# watt in stromkosten



## Hellhammer (26. Dezember 2007)

guten tag,

es wird immer vom strom und geldsparen gesprochen, aber wie kann ich nachvollziehen was mir mein gerät an strom kostet wenn es auch permanent läuft, aber ich nichts zocke!

ich möchte mal wissen, wie diese angaben von watt in den diversen benchmarktest und anderen tests auf die praxis in den geld bzw. stromverbrauch umzurechnen sind? bzw. diese ergenisse auf welchen zeitraum umzurechnen sind?

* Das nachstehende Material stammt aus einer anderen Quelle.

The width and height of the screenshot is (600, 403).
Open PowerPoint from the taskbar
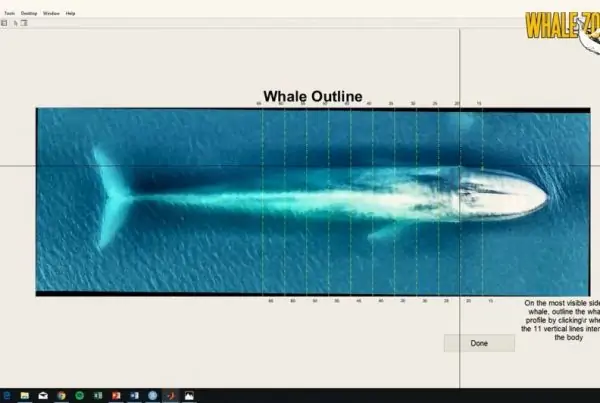(115, 395)
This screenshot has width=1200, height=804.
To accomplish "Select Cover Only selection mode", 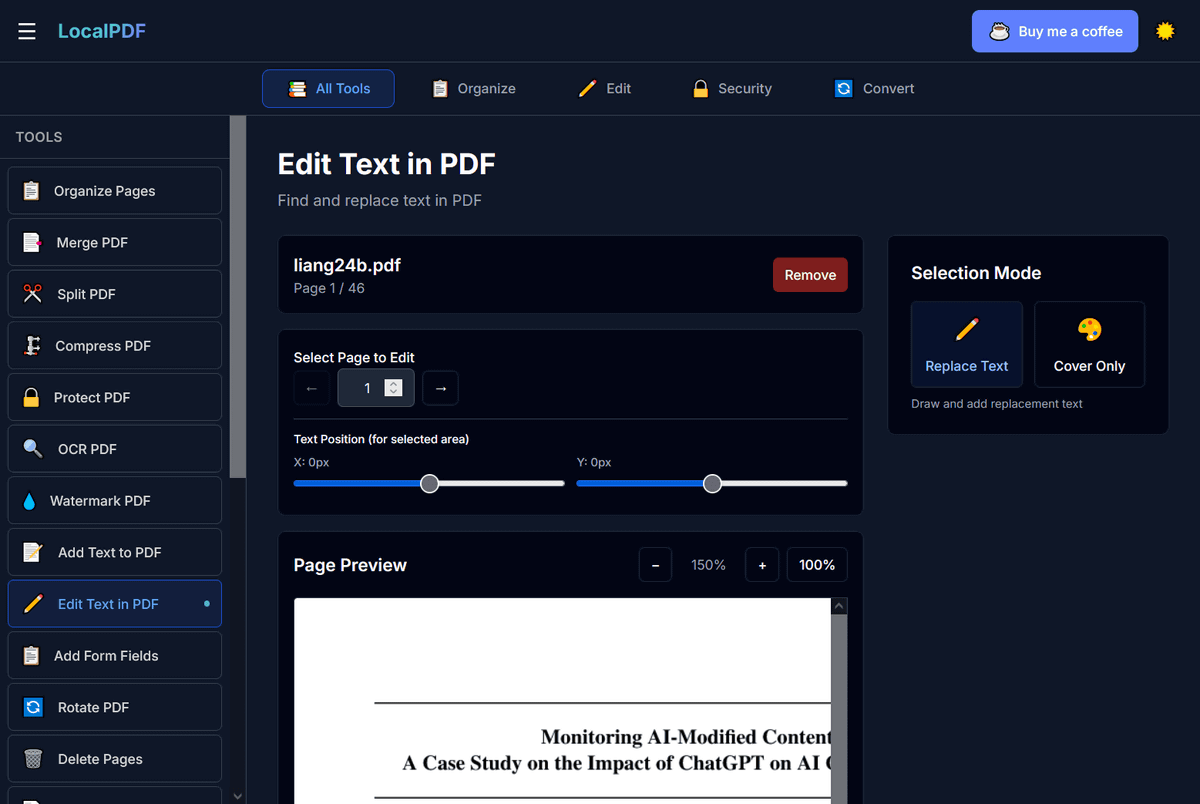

was würde eine stunde cod 4 mit meinem system: e6850, 2 gb ram, asus 8800gtx, und 600 watt superflower netzteil, board pn5esli, 3x hdd mit gesamt 840 gb intern und 1x 400 gb hdd extern, monitor hp w2207 kosten?

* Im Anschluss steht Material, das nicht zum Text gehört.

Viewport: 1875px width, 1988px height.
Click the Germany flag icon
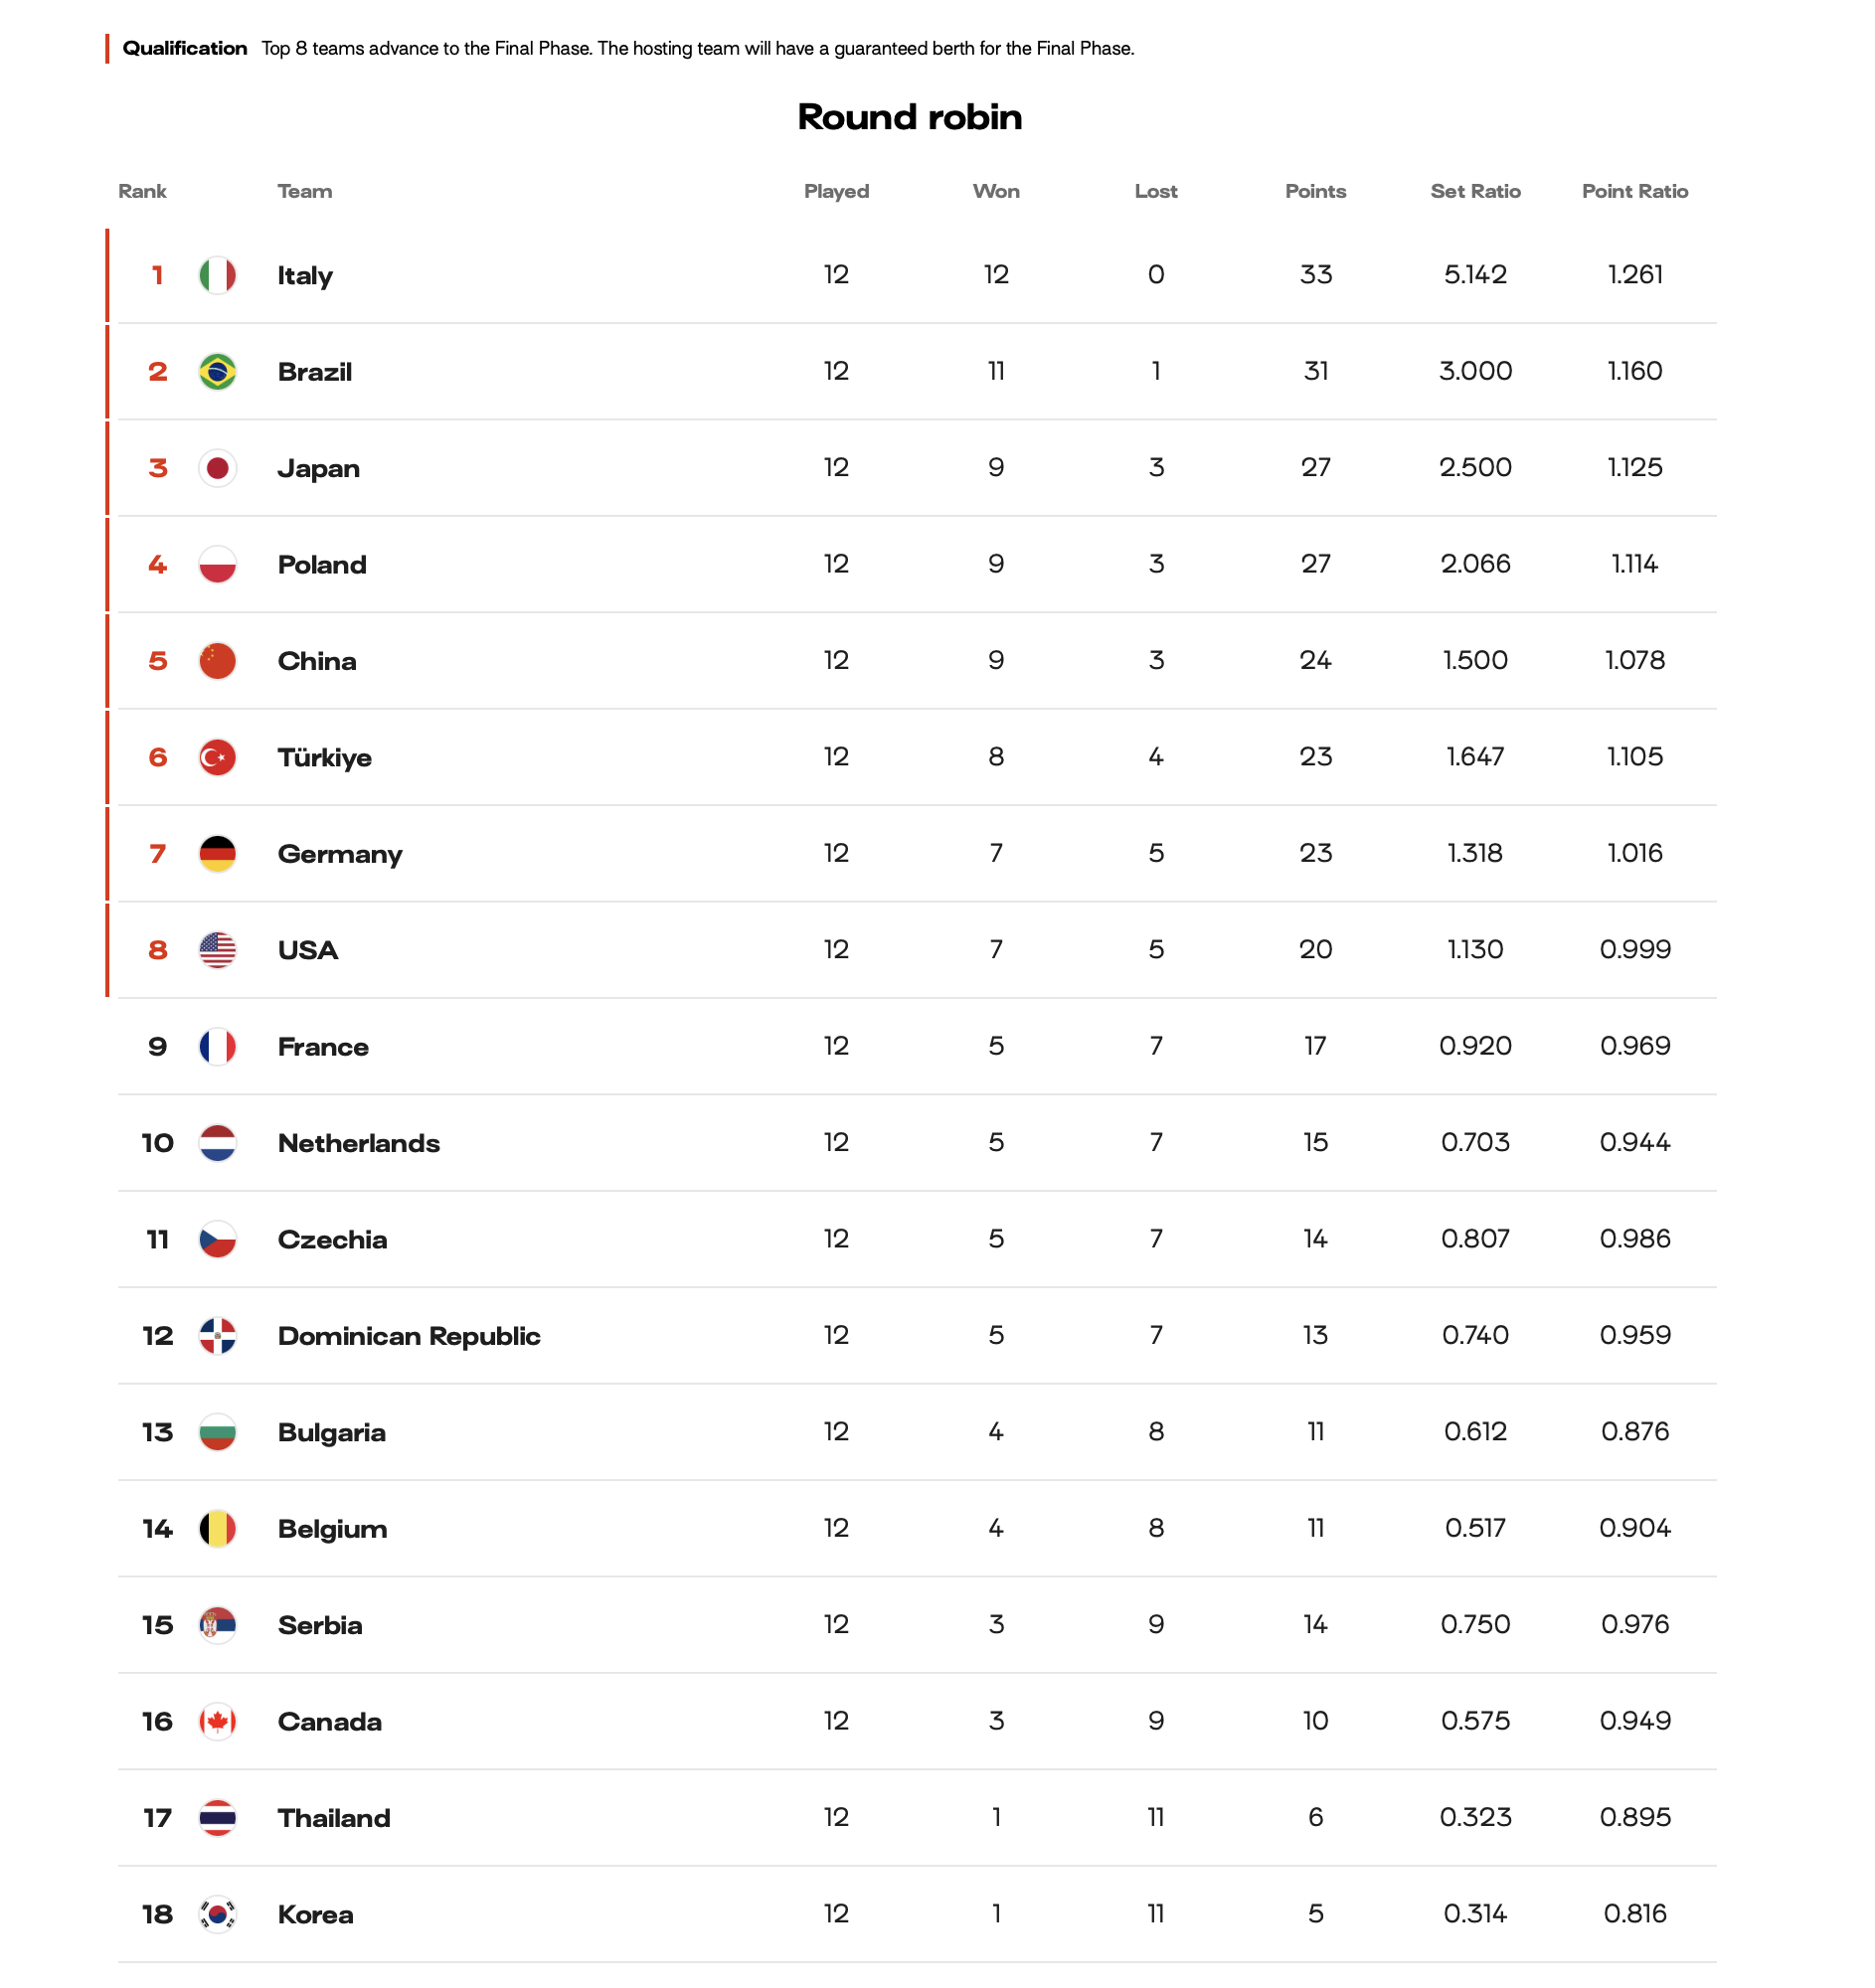click(x=217, y=854)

wie soll man das nachvollziehen können? wie sind die kriterien eingeteilt?

ihr sprecht immer von watt, na klar kilowattstunde wird verrechnet, wann habe ich eine kilowattstunde strom verbraucht, nach einer stunde zocken mit meinem system? natürlich alles auf vollgas vom system her!

würde mich freuen wenn dazu mal angaben gemacht werden - angaben mit denen man auch rechnen kann, je nach stromanbieter natürlich....

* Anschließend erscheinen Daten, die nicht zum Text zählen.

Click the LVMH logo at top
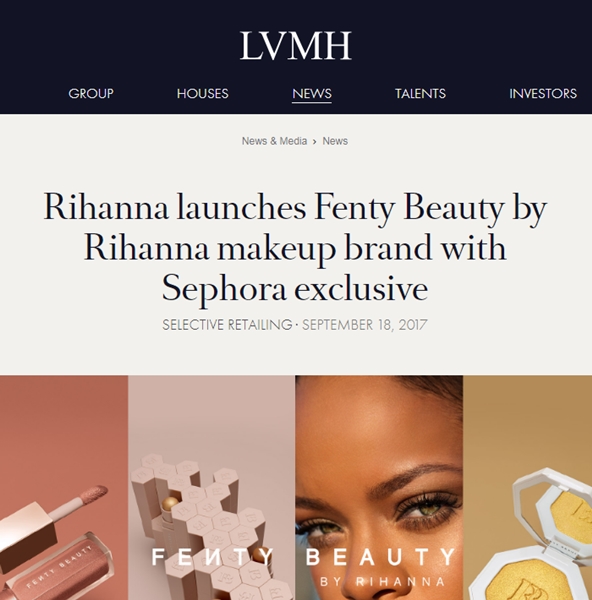 click(x=295, y=46)
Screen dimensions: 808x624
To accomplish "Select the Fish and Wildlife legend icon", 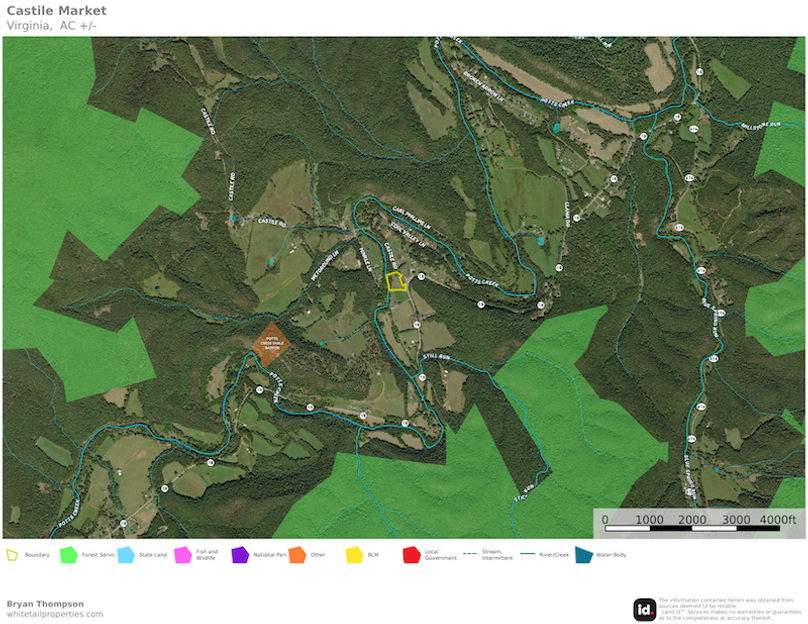I will click(x=182, y=552).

es wäre doch mal schön zuwissen, was der pc tatsächlich an watt verbraucht pro stunde! bei einer stunde zocken mit meinem system! die tools die den stromverbrauch ausrechnen geben auch keine antwort auf einen zeitrahmen! zeitrahmen wäre eine stunde ....



mfg, hellhammer


----------



## MrMorse (26. Dezember 2007)

Nimm das hier: Klick

Damit bekommst Du es annähernd raus.

bzw. hier: Klick2


----------



## BigBadBoss (2. Januar 2008)

Hellhammer schrieb:


> wie soll man das nachvollziehen können? wie sind die kriterien eingeteilt?
> 
> ihr sprecht immer von watt, na klar kilowattstunde wird verrechnet, wann habe ich eine kilowattstunde strom verbraucht, nach einer stunde zocken mit meinem system? natürlich alles auf vollgas vom system her!
> 
> ...


Das ist ganz einfaches Rechnen mit Einheiten. Die Energie die du bezahlst wird in Kilowattstunden (= 1000 Wattstunden = 1000 Wh) gemessen, der Stromverbrauch des PCs wird in Watt gemessen. Und die Zeit wird in Stunden gemessen. 
Nehmen wir an das System hat einen Stromverbrauch von 350W.
Du willst die Zeit wissen, also rechnet man 1000 Wh geteilt durch 350W. 1000 durch 350 ist 2,86. Die Watt kürzen sich weg, als Einheit bleibt "h" übrig, also Stunden. Das Ergebnis ist also 2,86 Stunden, so lange bräuchte ein System mit 350W um 1 kWh zu verbrauchen.
Wenn du wissen willst wie viel Kilowattstunden du nach einer Stunde Betrieb bezahlen musst: Rechne Stromverbrauch mal 1 Stunde = 350W * 1h = 350 Wh = 0,35 kWh. Also 0,35 Kilowattstunden pro Stunde.


----------



## Triple-Y (2. Januar 2008)

und bei yellow zahlste ca. 17cent für die KWh. 
macht bei 0,35Kwh*0,17 schon ganze 6 Cent ^^

ich habe an meinem PC auch ein Strommess-kostengerät. ist schön zu sehen was ein Pc beim zocken an strom zieht ^^


----------



## Rain_in_may84 (3. Januar 2008)

Sehr wichtig für den Stromverbrauch sind nicht nur die Komponenten die Leistung fressen (CPU, Graka etc.) sondern auch die Komponente die Leistung gibt, das Netzteil.
Angenommen dein PC würde in 3D Betrieb die o.g. 350 Verbrauchen (den Wert den du an der Steckdose misst) und dein Netzteil hätte 75% Wirkungsgrad. Würden deine Verbauten Komponenten real 263 Watt Verbrauchen. Wenn du jetzt ein Netzteil mit 82% Wirkungsgrad anstelle des 75%igen nimmst würde der PC nur 320 Watt anstatt 350 Watt aus der Steckdose ziehen 
und das gute ist der hohe Wirkungsgrad macht sich auch im Leerlauf bemerkbar (so zwischen 9 und 12 Watt sind da durchaus einzusparen). 
MFG


----------